PARIS: The Organization for Economic Cooperation and Development (OECD) urged Monday (Tuesday in Manila) nations to step up environmental investments to ward off not only catastrophic climate change but to give the global economy a much-needed boost as China struggles to rebalance its economy.

With a critical UN summit opening in Paris later this month that aims to get an agreement on cutting back greenhouse gas emissions enough to limit the increase in global temperatures to a safe level, the OECD said action could also support the global economy.

“Addressing climate change is critical for long-term economic sustainability and healthy growth,” said the OECD’s chief economist, Catherine Mann, in a statement accompanying the body’s latest update on the global economic outlook.

That report singled out a slowdown in China as it seeks to rebalance its economy from manufacturing and exports to services and consumption as being the main culprit behind slower global growth, along with subdued investment.

Mann said “. . . environmental spending would both support demand and encourage the necessary rebalancing of the global economy.”
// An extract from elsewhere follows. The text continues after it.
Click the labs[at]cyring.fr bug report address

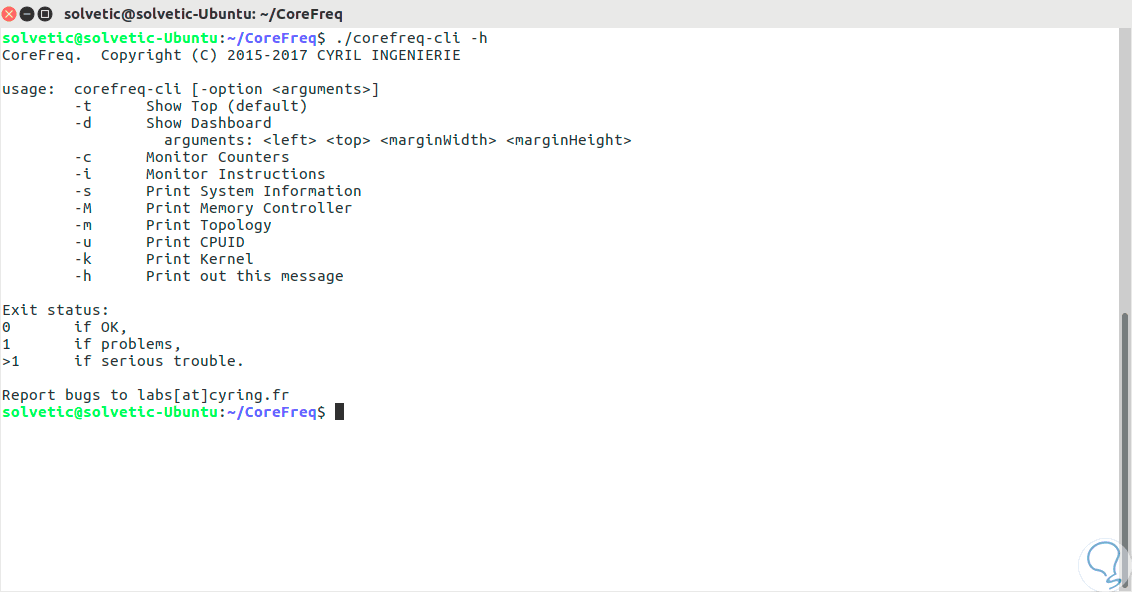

The OECD, a Paris-based policy analysis group that represents 34 advanced economies, trimmed its forecast for global growth this year to 2.9 percent, while lowering its 2016 forecast to 3.3 percent.

Thanks to prompt introduction of stimulus measures, however, the OECD bumped up its forecast for Chinese growth this year to 6.8 percent, with 6.5-percent growth foreseen in 2016.

Slower Chinese growth has triggered a slump in commodity prices that has affected emerging economies across the world.

Mann characterized as “deeply concerning” the stagnation in global trade this has caused, as in the past this has led to global recessions.

In a section of its report on climate change, the OECD said “a strong response with decisive and coordinated policies could strengthen the recovery, with a more predictable policy environment boosting investment and research” needed to face up the possible catastrophic environmental changes if temperatures rise more than 2 degrees C.

Growth can support climate
It said most policy actions could be budget-neutral and potentially part of needed fiscal reforms, while green investments are pro-growth and the impact on the poor containable.

“Hence, concerns related to fiscal balance, inequality or growth should not be used as an excuse to delay policy action on climate change,” said the OECD.

It called for phasing in effective emissions pricing and abolishing fossil fuel subsidies, along with increasing research spending and promoting technology transfer so climate change mitigation techniques spread as quickly as possible.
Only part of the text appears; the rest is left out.